The INI has a new website!

This is a legacy webpage. Please visit the new site to ensure you are seeing up to date information.

An Isaac Newton Institute Workshop

Recent Advances in Statistical Genetics and Bioinformatics

Modelling the Boundaries of Highly Conserved Non-Coding DNA Sequences in Vertebrates

Authors: Klaudia Walter (MRC Biostatistics Unit, University of Cambridge), Wally Gilks (University of Leeds), Lorenz Wernisch (Birkbeck College, University of London)


A comparison of the human and fish genomes produced more than 1000 highly conserved non-coding elements (CNEs), sequences of DNA that show a remarkable degree of similarity between human and fish despite an evolutionary distance of about 900 million years.
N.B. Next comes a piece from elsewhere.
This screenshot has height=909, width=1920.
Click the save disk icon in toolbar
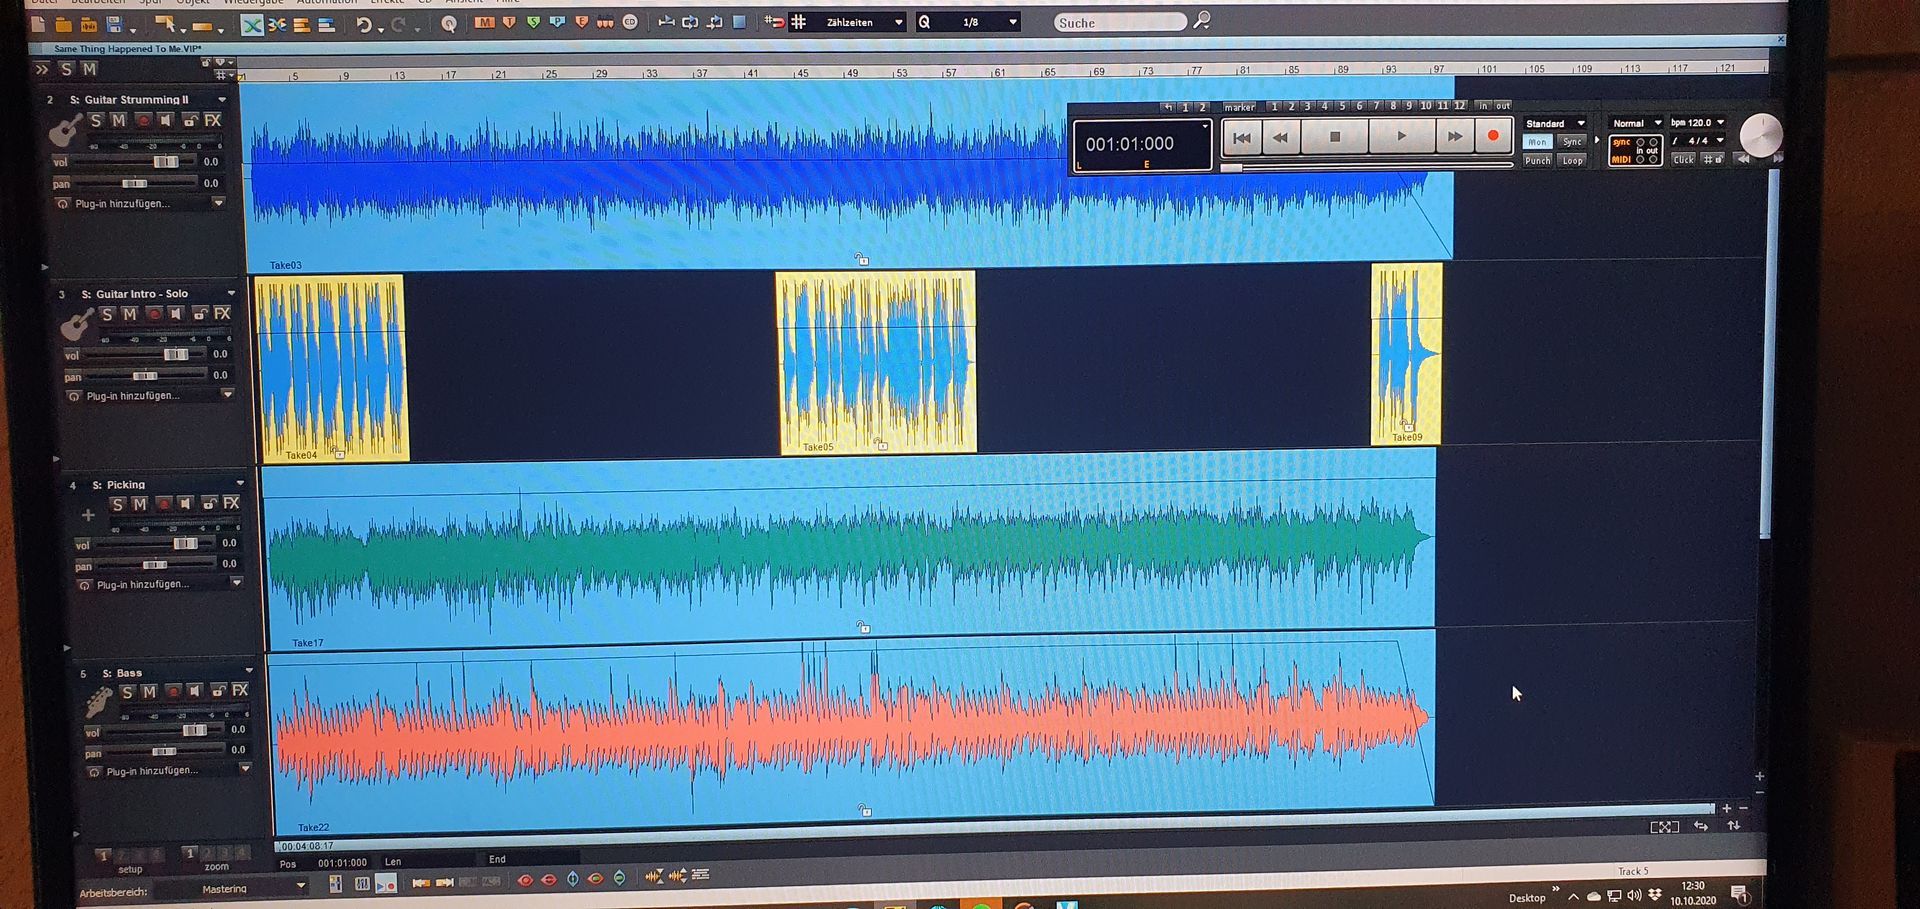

The high sequence conservation suggests that these CNEs possess some kind of function, though neither their function nor which part of their sequence is functional have been well defined yet. Since each CNE was defined by a pairwise sequence alignment, its boundary might not be accurate enough to design biological experiments to help identify its role in the genome. In a first step an examination of the CNE's nucleotide composition revealed a striking A+T pattern at the CNE boundary in fish as well as human.

In a step further we propose a probabilistic model that takes into consideration not only nucleotide composition but also phylogenetic information, and that aims to define the functional part of CNEs by using multiple sequence alignments of human, mouse, chicken, frog and fish.